Rewrite the records from the line with "Open Search Everywhere magnifier icon" through the end of the records, putting "symbol" wherever "icon" appears and leaving everything else unchanged. Omit the pictures from your answer.

________

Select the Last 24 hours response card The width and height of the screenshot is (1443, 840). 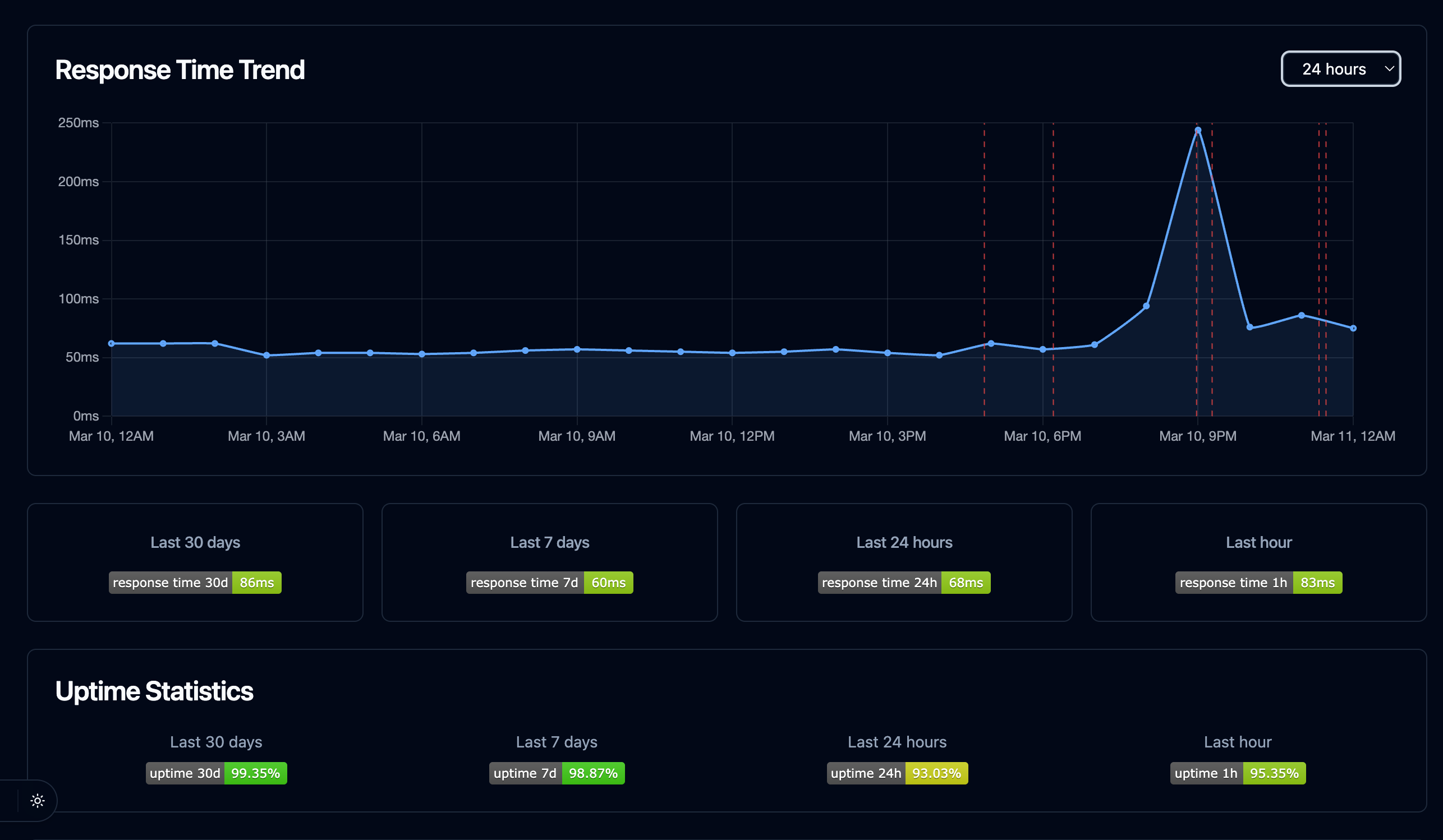[904, 562]
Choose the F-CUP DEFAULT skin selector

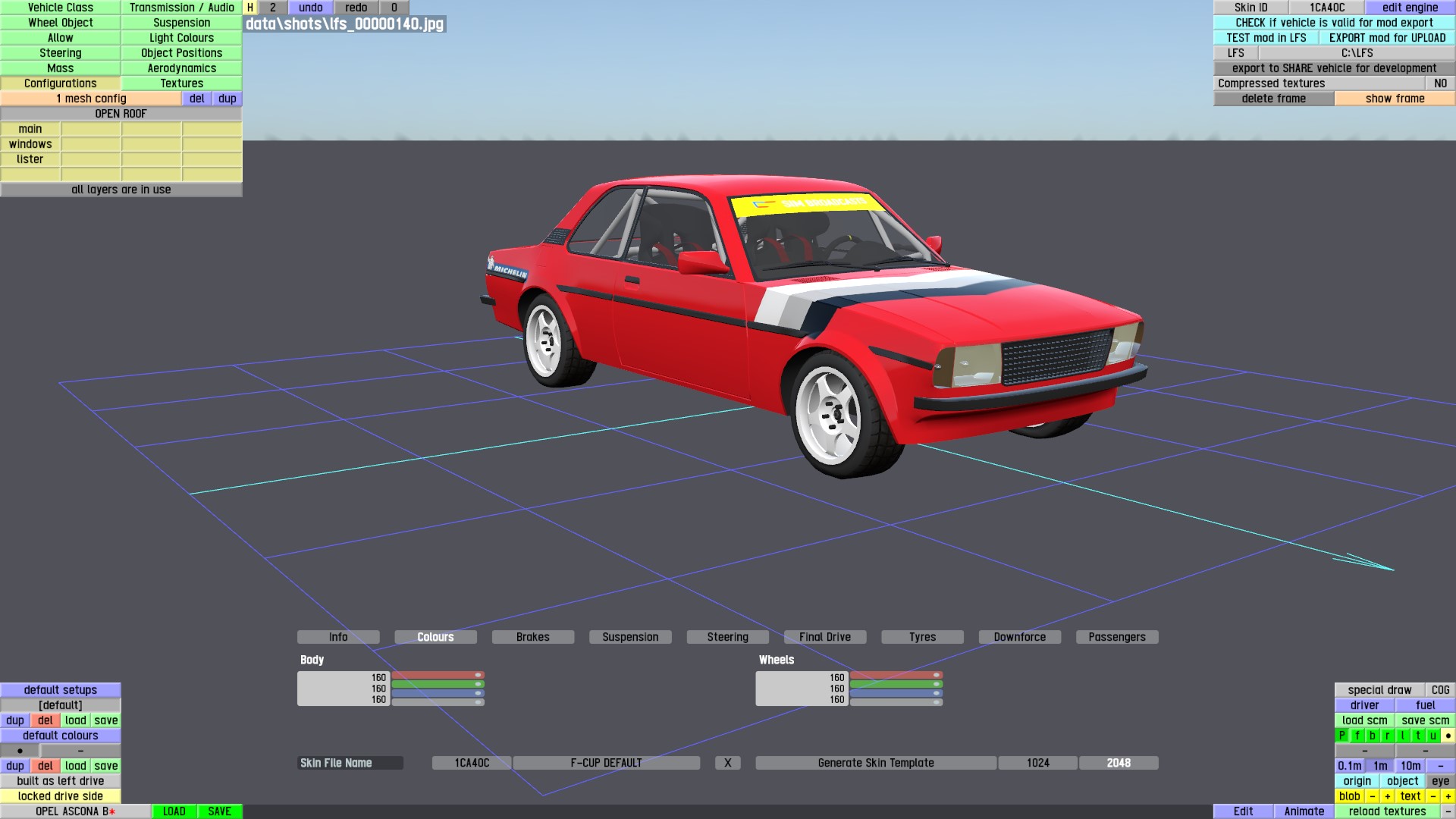tap(606, 763)
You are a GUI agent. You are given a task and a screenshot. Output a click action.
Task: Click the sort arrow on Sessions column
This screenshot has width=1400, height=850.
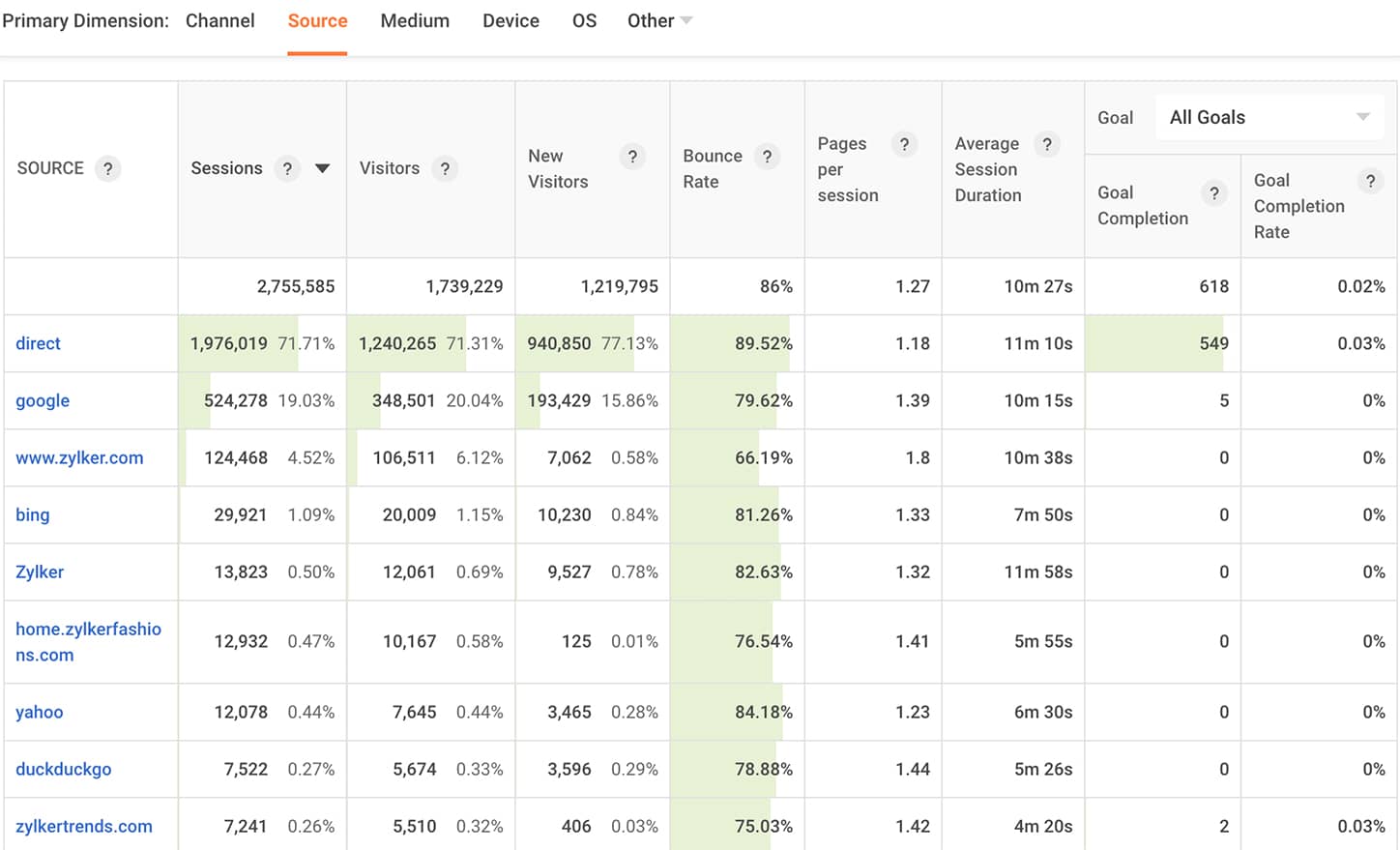click(322, 168)
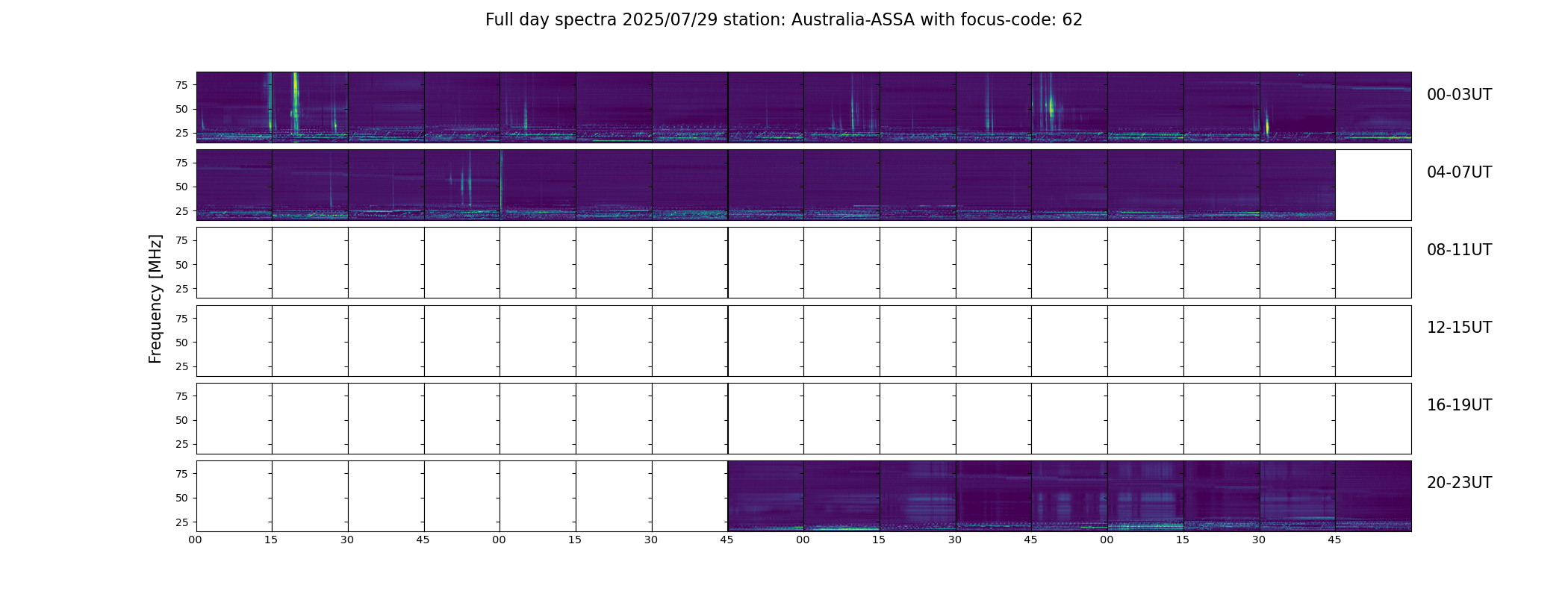The width and height of the screenshot is (1568, 597).
Task: Click the 20-23UT row label
Action: pyautogui.click(x=1459, y=483)
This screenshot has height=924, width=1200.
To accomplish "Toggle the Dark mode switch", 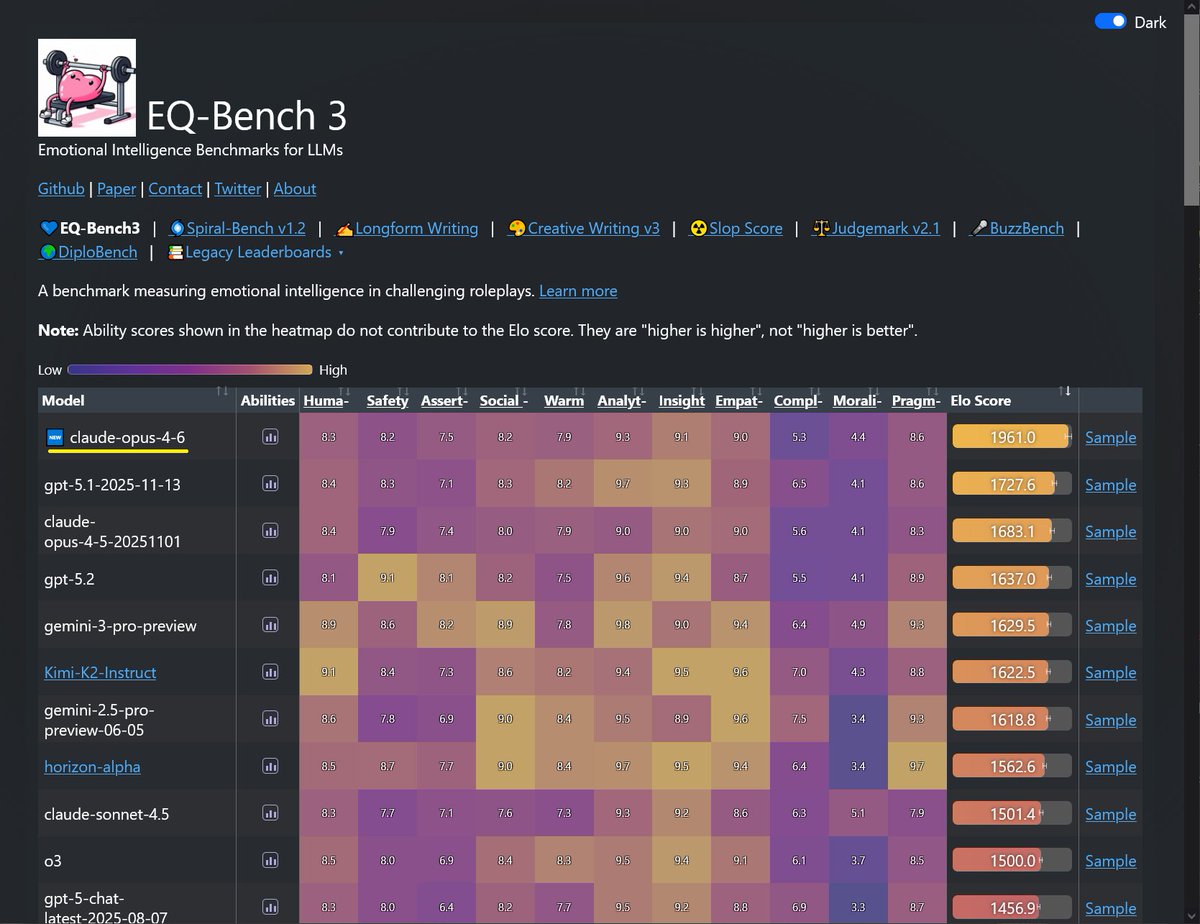I will tap(1110, 19).
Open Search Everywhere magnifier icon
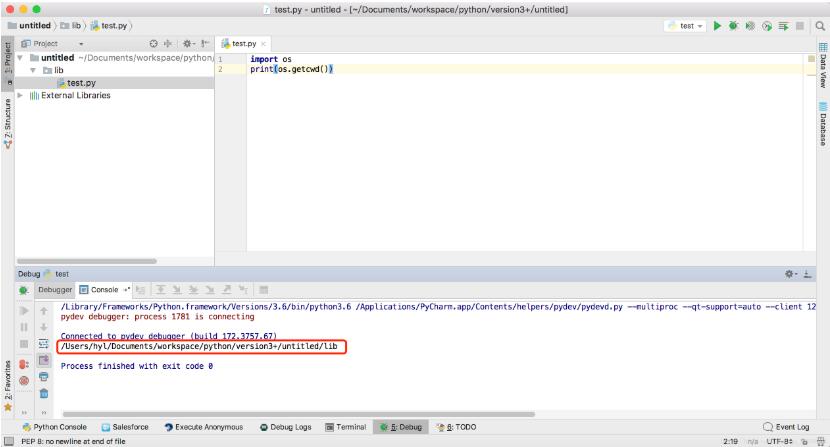This screenshot has height=447, width=830. (x=819, y=26)
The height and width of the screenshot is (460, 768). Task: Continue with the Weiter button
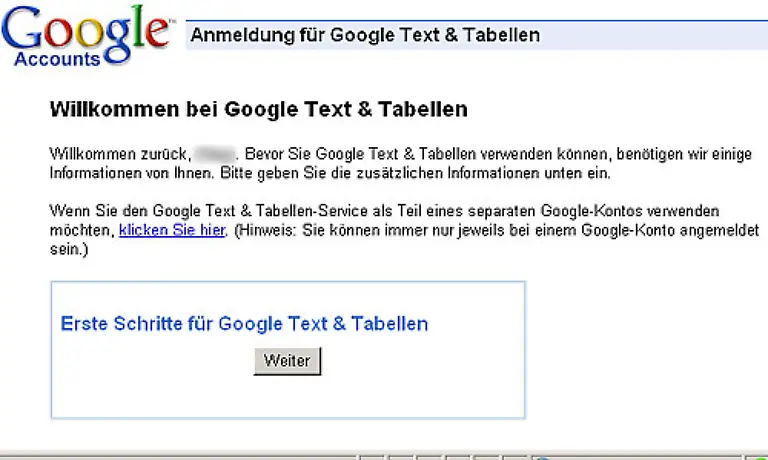click(x=288, y=361)
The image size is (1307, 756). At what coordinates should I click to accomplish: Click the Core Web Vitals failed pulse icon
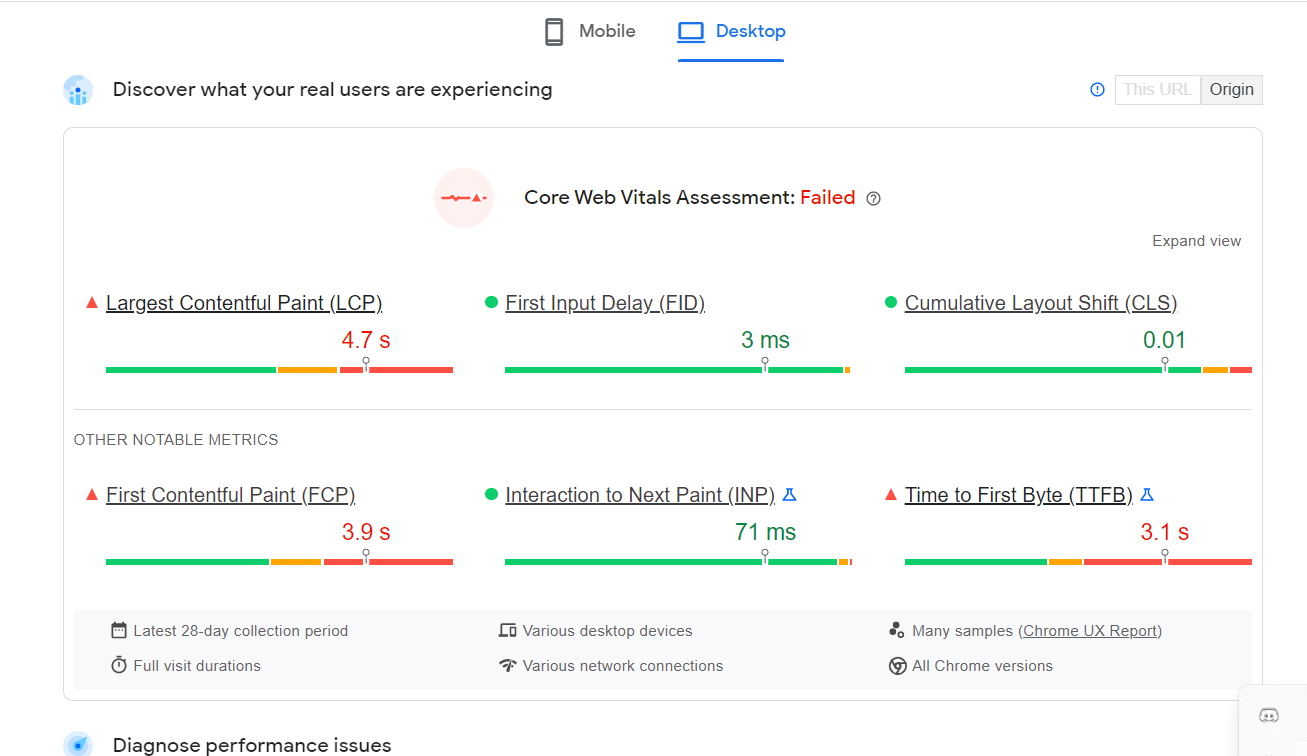pyautogui.click(x=464, y=198)
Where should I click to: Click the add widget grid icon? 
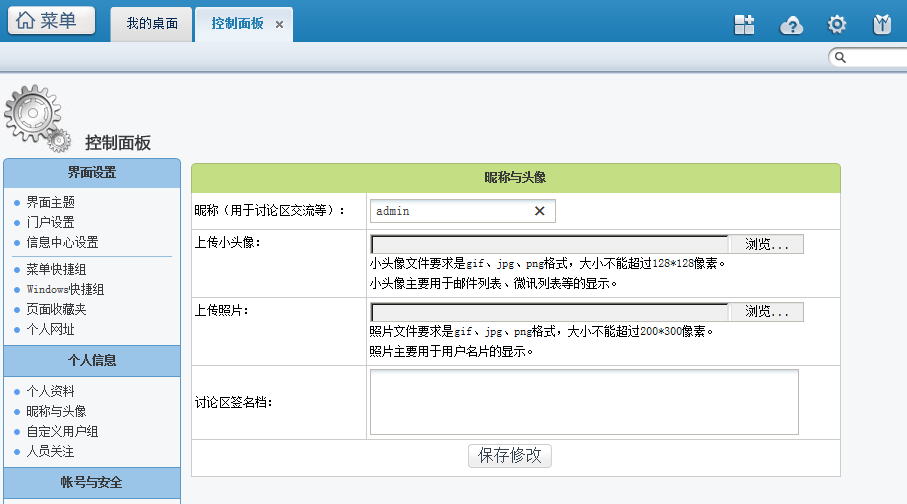pyautogui.click(x=744, y=25)
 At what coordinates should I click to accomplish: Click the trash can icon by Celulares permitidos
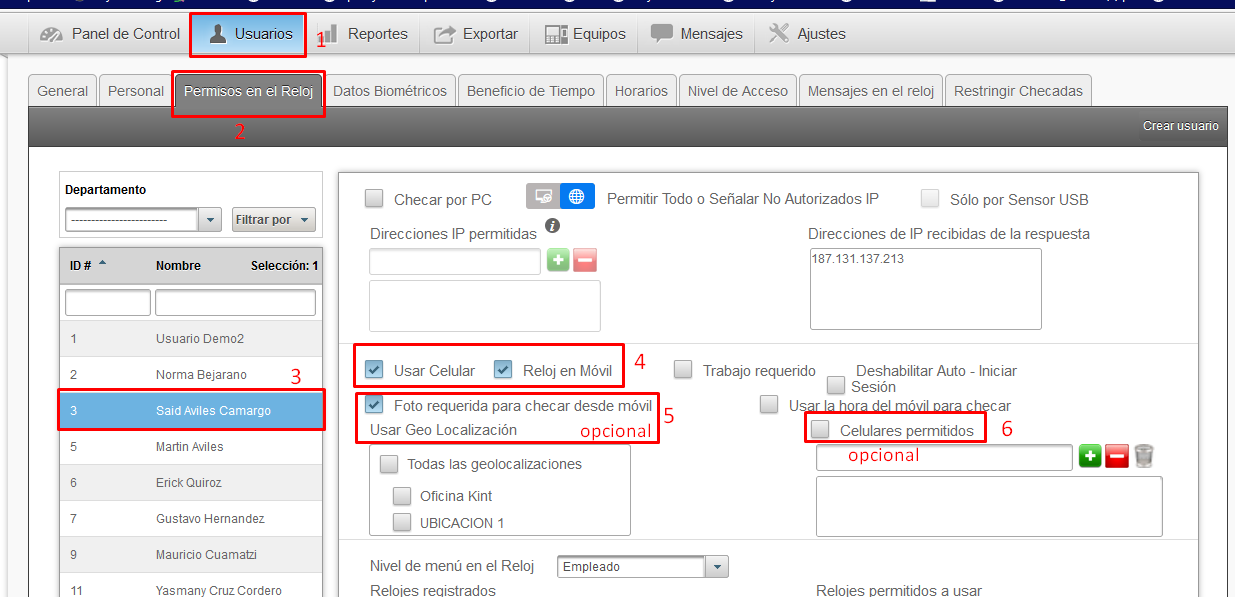pyautogui.click(x=1144, y=457)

________

RESULT BELOW —
Open Search Everywhere magnifier symbol
This screenshot has height=447, width=830. (x=819, y=26)
The height and width of the screenshot is (460, 768). Task: Continue with the Weiter button
click(x=288, y=361)
The image size is (1307, 756). At what coordinates should I click to accomplish: Click the Core Web Vitals failed pulse symbol
pyautogui.click(x=464, y=198)
Where should I click to: Click the add widget grid symbol? 
pyautogui.click(x=744, y=25)
 At what coordinates should I click to accomplish: Click the trash can symbol by Celulares permitidos
pyautogui.click(x=1144, y=457)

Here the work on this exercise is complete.